Conversa com os espíritos: na teoria e na prática com Kardec

Conversa com os espíritos: na teoria e na prática com Kardec

Izabel Vitusso (*)

Neste ano, em janeiro, O livro dos médiuns completou 160 anos, lançado por Allan Kardec, em Paris, como complemento de O livro dos espíritos. Segunda obra da codificação espírita, seu conteúdo está voltado ao ensino dos espíritos sobre a teoria e a parte experimental de todos os gêneros de manifestações, os meios de comunicação com o mundo invisível, o desenvolvimento da mediunidade, as dificuldades e os escolhos que se podem encontrar na prática do espiritismo.

Kardec se referiu à obra como um “repositório de instrução prática”, alertando não se destinar exclusivamente aos médiuns, mas a todos os que estivessem em condições de ver e observar os fenômenos espíritas. O codificador não cansou de chamar a atenção para o fato de a prática do espiritismo ser um ‘campo vasto’, rodeada de dificuldades, nem sempre isenta de inconvenientes a que só o estudo comprometido e completo poderia auxiliar, não se admitindo experiências levianas ou divertimento. “Dirigimo-nos aos que veem no espiritismo um objetivo sério, que lhe compreendem toda a gravidade e não fazem das comunicações com o mundo invisível um passatempo”, advertiu.

Passados 160 anos e o alerta continua fundamental, uma lição inesquecível, como um código de conduta para quem tem compromisso com o trabalho da divulgação do espiritismo, considerando a interação com os espíritos e a responsabilidade na análise e na publicação do material que deles possa vir, em nome da propagação correta da doutrina espírita. Expansão da literatura pelo crivo da razão é que passaram as incontáveis obras que enriqueceram as bases do espiritismo e auxiliaram no maior entendimento da nova realidade trazida pelos espíritos. Muitos deles, clássicos escritores, como Léon Denis, Gabriel Delanne, Ernesto Bozzano, Camille Flammarion, Albert de Rochas, Amália Domingos Soler, Cesare Lombroso, Gustave Geley, para citar muito poucos, deixaram sua marca na literatura que se seguiu às obras da codificação.

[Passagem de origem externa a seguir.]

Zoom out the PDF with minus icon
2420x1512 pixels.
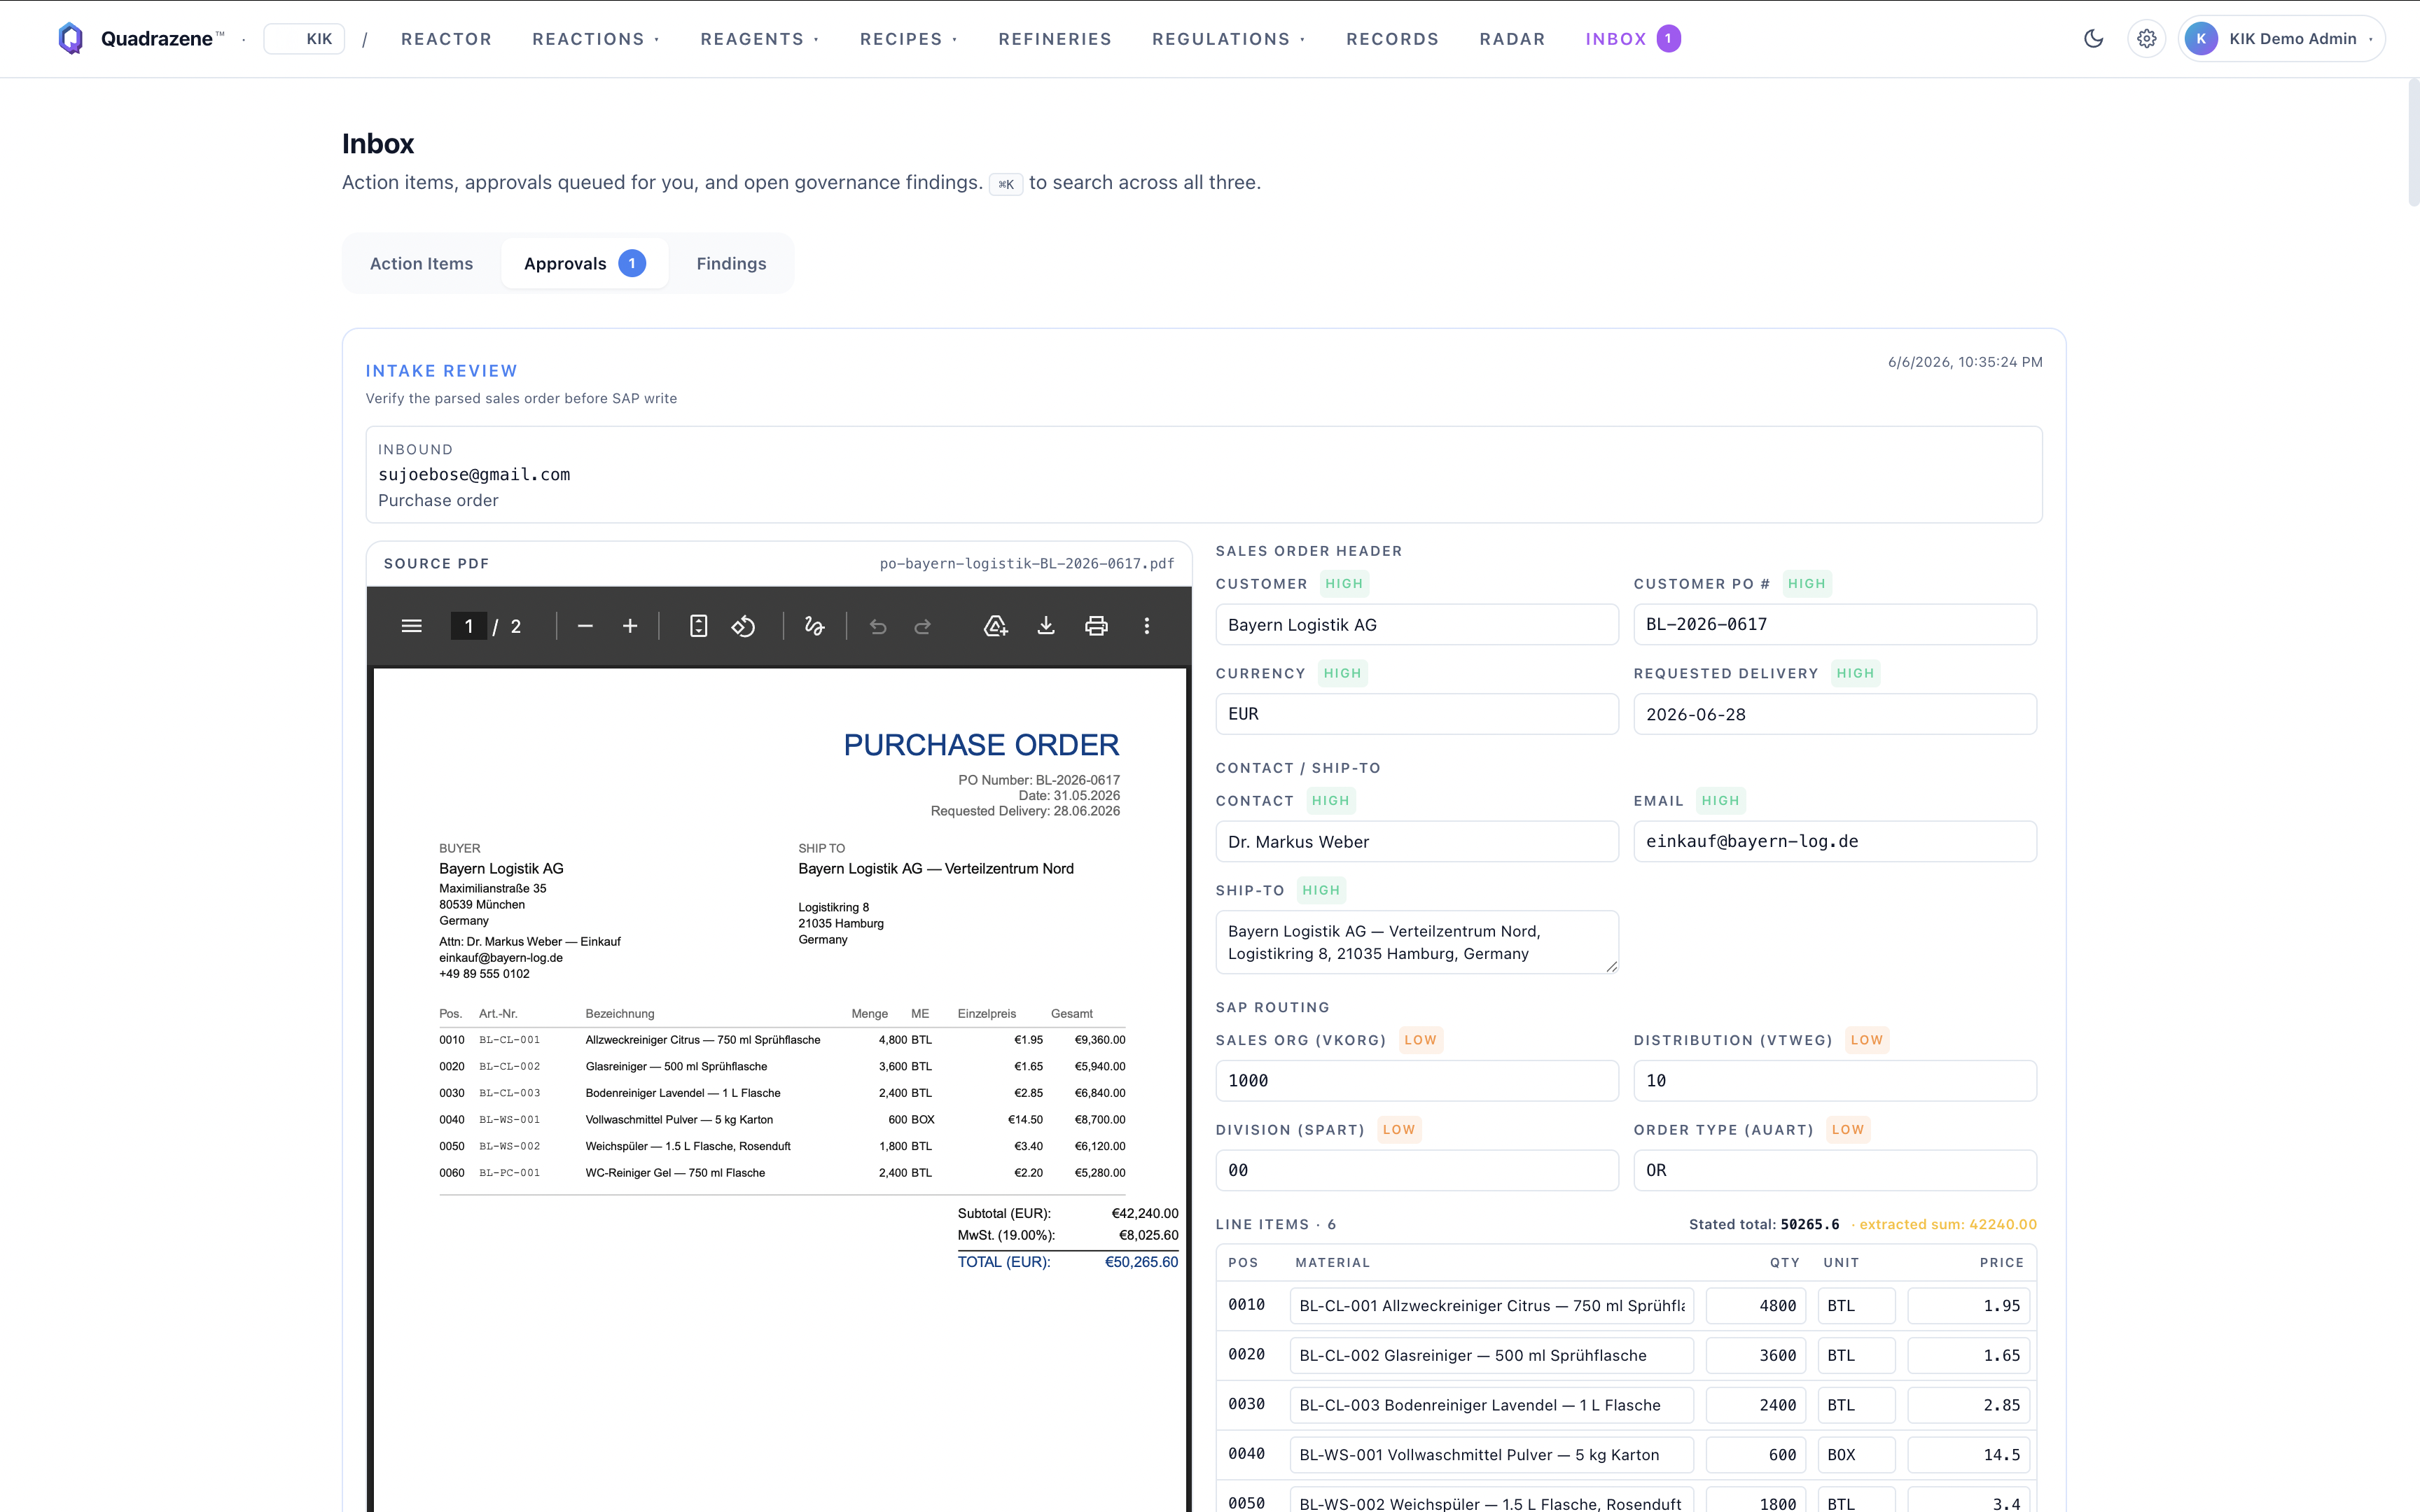[x=585, y=626]
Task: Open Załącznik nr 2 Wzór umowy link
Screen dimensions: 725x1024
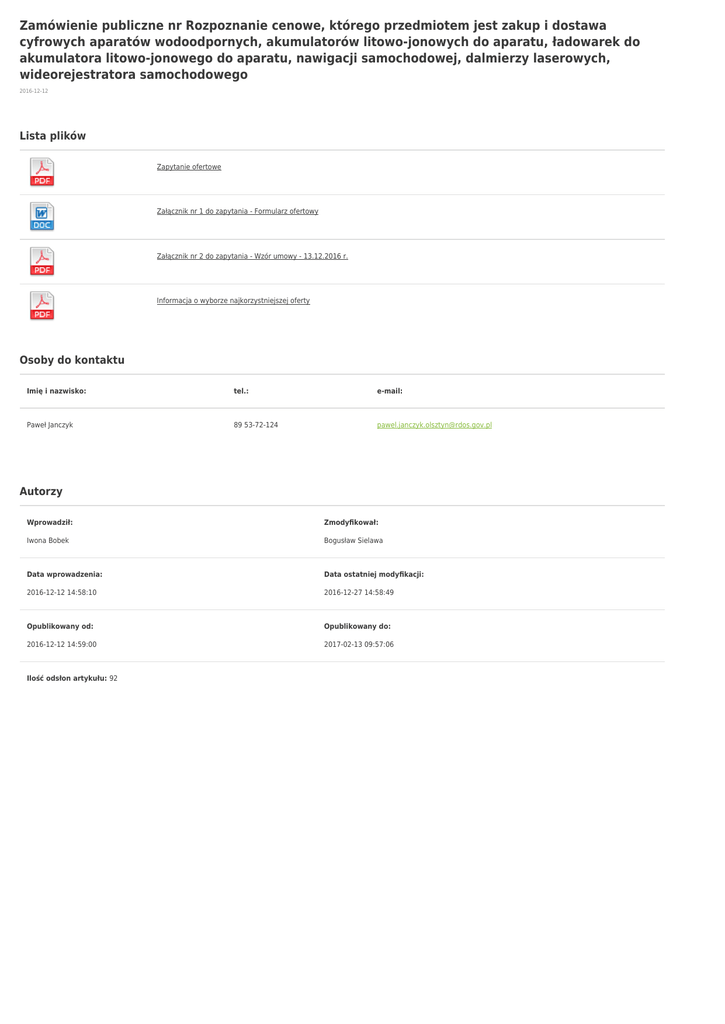Action: [x=252, y=256]
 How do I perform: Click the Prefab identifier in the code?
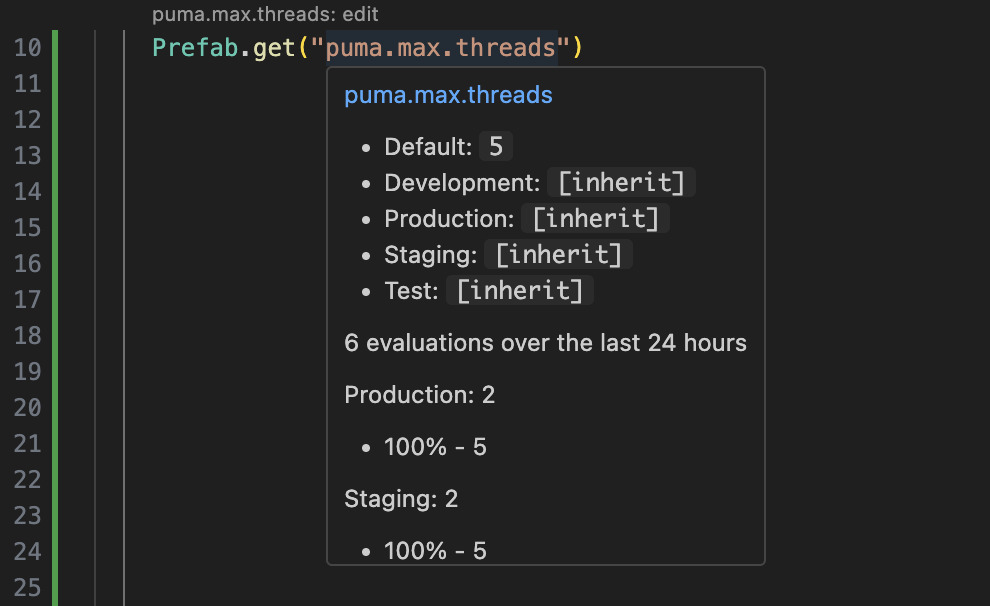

Já no Brasil, nas primeiras décadas do século 20, a produção literária espírita contou com o grande apoio das obras psicografadas, que revelaram nomes de médiuns, como Zilda Gama, Dolores Bacelar, Yvonne do Amaral Pereira, Divaldo Franco, tendo o médium Francisco Cândido Xavier, nesse período, dado grande contribuição, com o legado de mais de 400 obras ditadas pelos espíritos, em grande parte romances históricos, crônicas, coleção de estudos e reflexões sobre mensagens do Evangelho.

Ampliando o diálogo numa dessas publicações, de 1941, Chico Xavier psicografa uma obra até então genuína, com respostas de Emmanuel sobre temas propostos, ideia acatada pelo espírito numa das reuniões do Grupo Espírita Luiz Gonzaga, em Pedro Leopoldo, MG, quando os participantes buscavam ampliar o entendimento sobre os três aspectos do espiritismo.

A obra, O consolador, tornou-se uma das referências na literatura espírita, com mais de 400 perguntas sobre temas doutrinários. Antes de respondê-las, o mentor espiritual precaveu o grupo de que não seria dele a última palavra sobre os assuntos, e com modéstia colocava-se à disposição para cooperar da melhor forma. Também esclareceu Emmanuel que não se deteria em exames técnicos de questões científicas, ou no objeto das polêmicas da filosofia e das religiões, intensamente movimentados “nos bastidores da opinião”.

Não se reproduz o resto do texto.